A striking example was Jess, 2018, an ostensibly direct composition in which a wild-haired sitter is shown sitting cross-legged, facing the viewer with a frank, ingenuous expression. But the painting’s focal point turned out to be not the face, but rather Jess’s folded hands; the intertwined fingers convey an intensity and complexity of feeling that the face wants to belie. The way the picture is rendered bespeaks openness and ease; just a few linear marks and some thin, translucent washes of color are sufficient to delineate a pair of legs or, even more faintly, the chair on which Jess sits. Yet the white scumbling over black that describes her shirt—and makes up the largest part of the image—is not only gorgeous in itself, but also suggests the dualities or contradictions any seemingly straightforward individual might embody.

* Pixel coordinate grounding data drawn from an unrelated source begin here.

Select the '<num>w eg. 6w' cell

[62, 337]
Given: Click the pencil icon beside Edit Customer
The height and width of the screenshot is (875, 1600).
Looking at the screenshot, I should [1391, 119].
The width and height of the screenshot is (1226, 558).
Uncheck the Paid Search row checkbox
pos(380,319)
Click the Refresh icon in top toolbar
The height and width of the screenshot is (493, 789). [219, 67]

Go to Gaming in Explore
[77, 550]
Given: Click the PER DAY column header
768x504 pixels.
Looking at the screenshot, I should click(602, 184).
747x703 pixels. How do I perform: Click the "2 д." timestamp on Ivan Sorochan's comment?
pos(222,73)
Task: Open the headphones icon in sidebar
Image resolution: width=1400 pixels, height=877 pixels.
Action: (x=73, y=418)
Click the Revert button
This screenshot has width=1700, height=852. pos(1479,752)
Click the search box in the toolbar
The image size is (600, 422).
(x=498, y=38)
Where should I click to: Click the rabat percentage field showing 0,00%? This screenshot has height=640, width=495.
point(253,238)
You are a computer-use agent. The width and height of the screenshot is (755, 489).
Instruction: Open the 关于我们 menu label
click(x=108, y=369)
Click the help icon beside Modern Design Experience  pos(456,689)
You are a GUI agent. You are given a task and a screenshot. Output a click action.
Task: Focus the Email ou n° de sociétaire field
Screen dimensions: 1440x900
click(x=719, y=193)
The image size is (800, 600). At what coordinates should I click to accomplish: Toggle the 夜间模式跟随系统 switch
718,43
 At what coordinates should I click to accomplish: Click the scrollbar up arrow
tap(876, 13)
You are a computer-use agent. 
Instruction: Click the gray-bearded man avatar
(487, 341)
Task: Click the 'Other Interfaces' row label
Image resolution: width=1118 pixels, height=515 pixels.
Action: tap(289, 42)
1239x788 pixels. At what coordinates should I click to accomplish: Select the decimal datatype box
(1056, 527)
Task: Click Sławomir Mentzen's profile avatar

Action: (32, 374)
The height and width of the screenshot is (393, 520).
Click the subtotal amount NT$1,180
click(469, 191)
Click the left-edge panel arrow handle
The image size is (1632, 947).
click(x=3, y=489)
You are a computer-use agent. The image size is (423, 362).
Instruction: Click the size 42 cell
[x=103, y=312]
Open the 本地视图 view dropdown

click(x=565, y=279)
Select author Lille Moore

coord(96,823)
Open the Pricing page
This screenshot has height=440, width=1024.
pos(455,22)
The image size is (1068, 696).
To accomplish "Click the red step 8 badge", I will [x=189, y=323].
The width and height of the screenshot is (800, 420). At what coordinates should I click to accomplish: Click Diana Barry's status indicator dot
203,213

The title of one of Packer’s works on display here might have served as the exhibition’s motto: The Eye Is Not Satisfied with Seeing, 2018. Its source is that most melancholy and poetic book of the Bible, Ecclesiastes, which expresses what Baudelaire would later call ennui, the wearisome inability to find satisfaction in earthly life. But in relation to Packer’s work, I read the phrase differently: It implies not just the eye’s hunger—the painter’s hunger—for what can be seen, but that vision itself aspires to encompass all the senses. The eye wants to grasp its objects so deeply, so multidimensionally, that it wishes to assume the ability to hear, smell, taste, and above all, I think, touch: The eye wants also to caress. This work shows a bald man lying down, presumably asleep, covered by a blue blanket. Packer handles her oil paint as if it were watercolor. (Elsewhere it appears drier, like pastel, as in Citizen, 2018.) The intimacy between Packer and her model is palpable since he is so at ease with being depicted (or simply indifferent to the fact?) that he can sleep while posing. The extreme foreground is occupied by a portable radiator, indicated with formidable concision by a patch of bare canvas and a few pale-yellow lines. Perhaps the title’s proper biblical meaning communicates the psychic state of this drowsy old man, while a more hopeful reading would articulate what the artist might be feeling in her effort to convey the love (as I see it) she has for her subject.

Compared to her portraits, Packer’s flowers were evidently more abstract in the way that matters most to me—namely, that they defy language. That Packer desires even these forthrightly (and brilliantly) decorative works to have a human quality is evinced by her having titled two of them as if they were portraits, Laquan (1), 2016–18, and Laquan (2), 2017–18. I have to assume that they were named for Laquan McDonald, an African American teenager who was murdered in 2014 by a Chicago policeman. But in neither case do the paintings’ moods seem mournful, despite the gallery’s press release characterizing them as works of “grief, commemoration, and healing.” The first, dominated by straw-yellow and pale-green tones, should more properly be called a painting of grasses than of flowers; the latter, with day lilies and roses, is rife with searing reds and lavender. Both convey indescribable emotions—feelings held closer in the first case, more poignantly expressed in the second, but generously direct and frankly vulnerable either way.